The First Congregational Church purchased the house in response to the Syrian refugee crisis and manages the resettlement program in conjunction with IRIS and with the partnership of St. Anne’s Episcopal Church and Christ the King Catholic Church.

Jungkeit said the Old Lyme faith community has recognized the need to provide a safe space for families seeking refuge.

“We are called to exercise radical hospitality and to open the doors of our community to receive those who seek to build a better life,” he said. “We bought the house with the idea that we would resettle the refugees in perpetuity. We wanted to continue doing this for years to come and use this house as a kind of landing space for people to come and put their feet up under.

Since 2017, churches and volunteers have found ways to use the home to help families do just that.
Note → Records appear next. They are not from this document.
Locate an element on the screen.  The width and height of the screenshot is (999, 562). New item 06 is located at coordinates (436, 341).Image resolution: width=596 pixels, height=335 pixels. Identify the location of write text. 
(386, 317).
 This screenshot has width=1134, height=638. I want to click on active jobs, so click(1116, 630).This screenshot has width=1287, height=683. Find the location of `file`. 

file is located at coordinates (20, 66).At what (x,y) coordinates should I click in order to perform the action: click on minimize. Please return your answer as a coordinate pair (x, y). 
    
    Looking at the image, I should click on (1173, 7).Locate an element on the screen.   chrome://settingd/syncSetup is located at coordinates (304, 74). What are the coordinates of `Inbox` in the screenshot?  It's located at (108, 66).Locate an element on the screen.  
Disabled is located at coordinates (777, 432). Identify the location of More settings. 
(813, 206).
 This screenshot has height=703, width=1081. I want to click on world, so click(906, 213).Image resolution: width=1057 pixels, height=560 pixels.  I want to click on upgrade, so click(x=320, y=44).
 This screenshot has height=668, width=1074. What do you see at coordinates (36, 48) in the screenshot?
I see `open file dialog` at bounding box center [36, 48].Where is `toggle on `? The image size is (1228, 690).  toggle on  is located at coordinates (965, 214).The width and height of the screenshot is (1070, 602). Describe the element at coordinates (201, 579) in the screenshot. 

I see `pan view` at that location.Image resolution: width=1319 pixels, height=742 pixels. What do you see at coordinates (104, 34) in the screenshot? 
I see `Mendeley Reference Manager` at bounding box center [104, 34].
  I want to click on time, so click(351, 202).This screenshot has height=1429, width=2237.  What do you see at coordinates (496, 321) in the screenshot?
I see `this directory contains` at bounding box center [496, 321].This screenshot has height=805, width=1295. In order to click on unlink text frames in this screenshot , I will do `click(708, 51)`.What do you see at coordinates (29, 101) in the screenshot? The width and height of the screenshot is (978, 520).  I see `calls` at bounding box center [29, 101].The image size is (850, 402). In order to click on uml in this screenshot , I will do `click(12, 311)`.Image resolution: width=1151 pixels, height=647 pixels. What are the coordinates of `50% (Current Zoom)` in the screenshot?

Cookie Staves, a volunteer who has helped resettle refugees for years, said it was gratifying to see the families she welcomed to Old Lyme find careers, move into new homes and send their children home. university.

“You learn so much by watching the little things that give them joy that we take for granted,” she said. “They’re just thankful that they put their heads down at night and know they’re going to wake up in the morning.”

Jungkeit said he recalled welcoming a family used to a more urban setting at a temporary home in Old Lyme across from a cow pasture. When he apologized for the noise of the cows, he recalled that one of the refugees replied, “It’s good to hear cows. They are not bombs.

“This area may seem remote, secluded, even dull to us, but to them they see that there are no bombs falling from the sky,” Jungkeit said. “They come from these really war-torn areas and getting to a place where they are not threatened by violence is really a big deal.”

To help these families, Jungkeit said the church still accepts cash donations. Since many families leaving Afghanistan will not be allowed to work immediately and may not receive government assistance, the church estimates they will need double the funding they typically receive to support them. . Donations can be made through the church’s website, https://fccol.org/, or by check made payable to the First Congregational Church of Old Lyme with “refugees” in the notes.

Samos said Start Fresh is always on the lookout for volunteers, monetary donations to help with housing and other expenses, and is currently looking for donated beds with new mattresses for the homes they have rented. For more information or to register as a volunteer, visit startfreshct.org.

IRIS asks for help in the form of donations and volunteers.

Donations can be made at irisct.org and will go directly to offset the cost of purchasing essential items for refugees upon arrival. Director Chris George said in August that many refugees and evacuees arrive in the United States with little more than clothes on their backs.

The organization also requests collections of items such as backpacks, school supplies, winter coats and waterproof winter boots. Anyone with articles to donate can email [email protected].